All three major US stock indexes ticked higher as Treasury yields halted their climb, with defensive sectors taking the lead as investors sought stability in a volatile market.
Still, all three remain on course to post monthly declines, with the Belvedere S&P 500 pulling off a seven-month winning streak.
“We have a rough patch, and you can’t say we’re done with these volatile days. September and October are weak for the market,” said Peter Tuz, president of Chase Investment Council in Charlottesville, Virginia.

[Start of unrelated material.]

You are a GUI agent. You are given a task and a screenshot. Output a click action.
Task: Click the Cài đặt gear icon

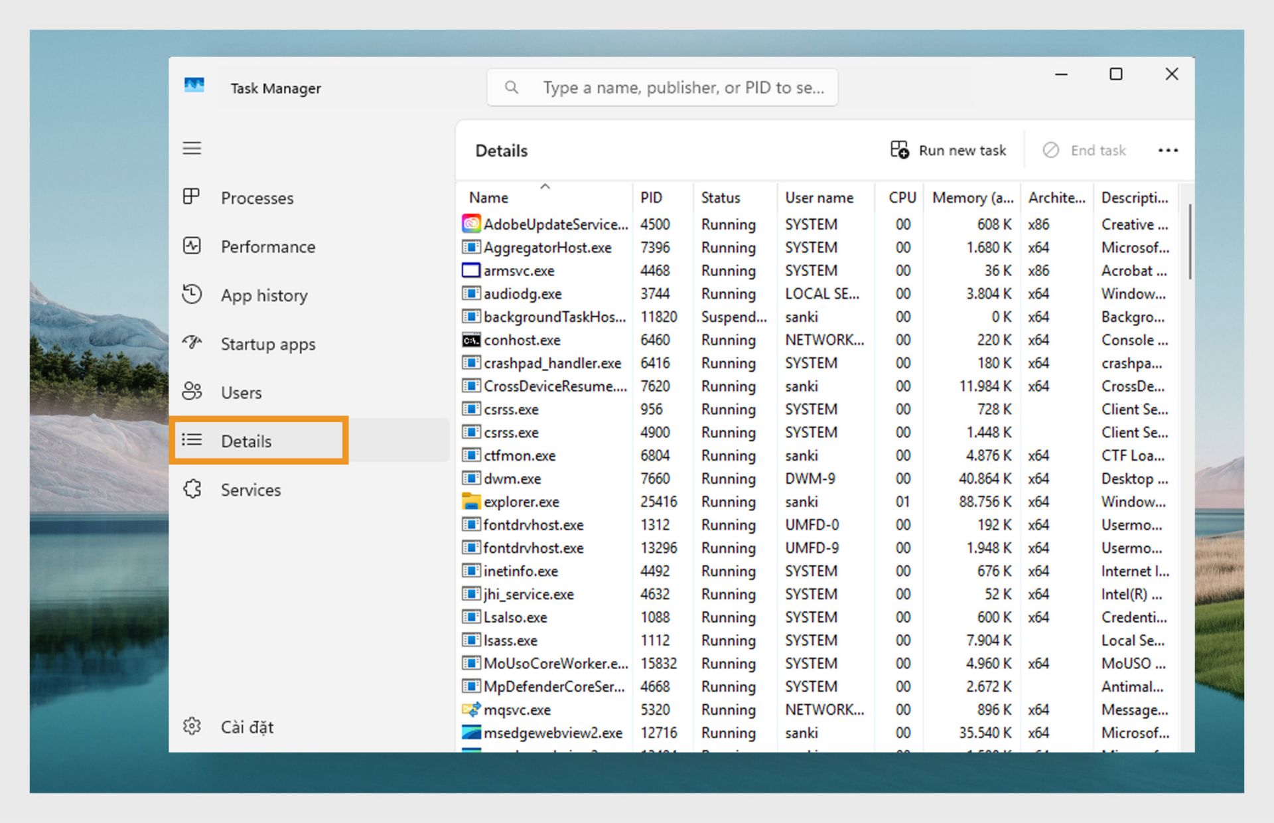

“We have seven ‘up’ months, so what is usually the weakest month of the year, especially with the cross-current of inflation and the potential for higher taxes, doesn’t seem that way to me.”
Powell, speaking at an event at the European Central Bank, expressed his dismay at persistent supply chain problems, which could prop up inflation for longer than expected.
Prolonged wrangling over funding to the government on Capitol Hill and concerns over possible shutdowns and US credit defaults as Friday’s deadline draws near.
“The biggest negative surprise in the next few days could come from Washington and the result could be weakness until they raise the debt limit because there’s really no alternative,” Tuz said.
US Treasury yields stalled in recent days after a debt limit dispute surfaced in Washington.
The Dow Jones Industrial Average rose 256.64 points, or 0.75%, to 34,556.63; The S&P 500 rose 28.41 points, or 0.65%, to 4,381.04; And the Nasdaq Composite ended 56.88 points, or 0.39%, higher at 14,603.56.
Of the 11 key sectors in the S&P 500, all materials were in positive territory recently, with utilities receiving the largest percentage gains.
The Boeing Company provided the Dow the biggest lift ever after China’s aviation regulator’s successful 737 MAX test gave the planner a 3.9% increase.
Discount retailer Dollar Tree Inc jumped 16.4% after increasing its buyback authorization from $1.05 billion to $2.5 billion.
Drugmaker Eli Lilly gained 3.8% after Citigroup raised the stock’s rating from “neutral” to “buy.”
Advancing issues declining the 1.54-to-1 ratio on the NYSE; On the Nasdaq, a 1.07-to-1 ratio favored the decline.
The S&P 500 posted five new 52-week highs and two new lows; The Nasdaq Composite posted 27 new highs and 126 new lows.